== Segment start ==

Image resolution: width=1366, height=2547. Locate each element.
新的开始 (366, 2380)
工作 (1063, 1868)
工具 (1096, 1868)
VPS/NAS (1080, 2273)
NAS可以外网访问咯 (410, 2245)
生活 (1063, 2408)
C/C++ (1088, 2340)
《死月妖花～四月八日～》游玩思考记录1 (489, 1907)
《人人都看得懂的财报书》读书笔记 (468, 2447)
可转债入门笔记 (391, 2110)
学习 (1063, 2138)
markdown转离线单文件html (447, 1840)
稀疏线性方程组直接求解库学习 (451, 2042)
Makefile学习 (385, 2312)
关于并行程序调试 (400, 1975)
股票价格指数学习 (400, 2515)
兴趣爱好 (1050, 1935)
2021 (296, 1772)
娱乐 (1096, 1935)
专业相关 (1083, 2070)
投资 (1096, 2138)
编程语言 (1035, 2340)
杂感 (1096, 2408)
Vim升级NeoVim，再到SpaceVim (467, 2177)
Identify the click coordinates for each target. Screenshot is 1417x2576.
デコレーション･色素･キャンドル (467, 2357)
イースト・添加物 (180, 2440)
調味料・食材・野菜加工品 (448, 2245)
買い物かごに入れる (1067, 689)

== Segment end ==

WHAT IS REQUIRED -
The answer should consist of all lines from the records above that hold the word "each".

ANSWER TO THE EXERCISE -
Image resolution: width=1366, height=2547. Locate each element.
Identify the click coordinates for each target. Screenshot is 1417x2576.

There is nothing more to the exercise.